To be done
Copy the hardware tutorial from "### Selected Areas" to "Massolino (Radboud University)", replacing "Summer School" with "Winter School".

-- begin Text segment --

### Selected Areas in Cryptography Summer School – Hardware tutorial



August 13, 2019, Waterloo, Canada

Nele Mentens (KU Leuven) with input from Pedro Maat Costa Massolino (Radboud University)

#### **TUTORIAL INSTRUCTIONS**

In this tutorial, we will design and simulate a hardware architecture for elliptic curve cryptography. First, we will gradually build the datapath. Next, we will add a memory unit and control logic to implement an elliptic curve point doubling. We simulate the behavior of each new design by following Step 3 of the pre-tutorial instructions. Note that we only do behavioral simulation in this tutorial; for actual hardware implementation, we would need tools for synthesis and physical implementation (as explained in the introductory tutorial presentation). Download the VHDL design files from https://github.com/nmentens/SAC.

#### 1. Simulate the 4-bit adder architecture

The first design we will simulate, is a 4-bit adder, with a and b as inputs and sum as the output. Open the file and try to understand the VHDL code of both the design module ("add4.vhd") and the testbench ("tb\_add4.vhd"). Next, run the testbench and check if the output waveforms correspond to the expected behavior.

-- end Text segment --
-- begin Information supplied --

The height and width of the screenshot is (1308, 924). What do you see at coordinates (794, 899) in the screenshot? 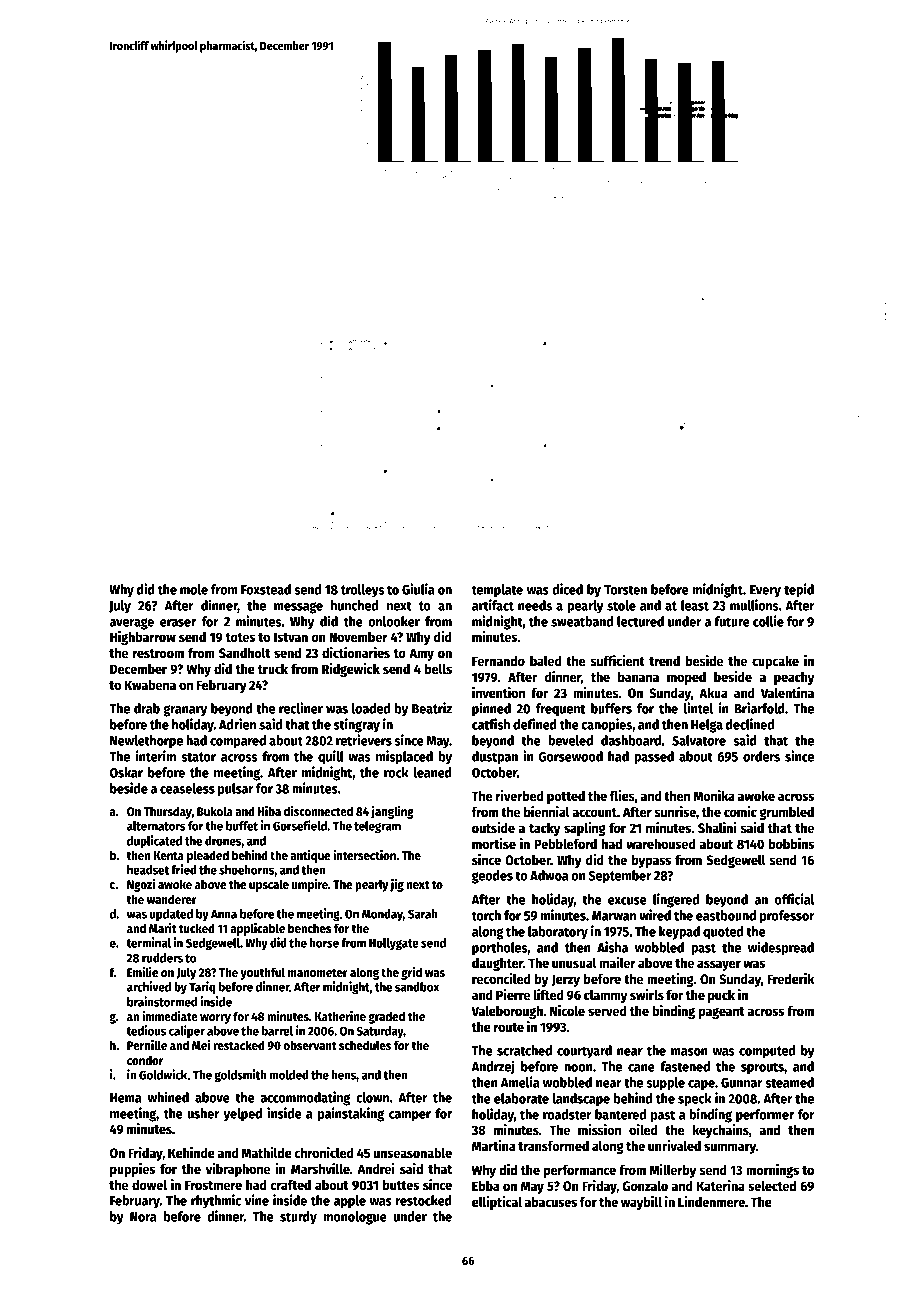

-- end Information supplied --

Full answer
### Selected Areas in Cryptography Winter School – Hardware tutorial



August 13, 2019, Waterloo, Canada

Nele Mentens (KU Leuven) with input from Pedro Maat Costa Massolino (Radboud University)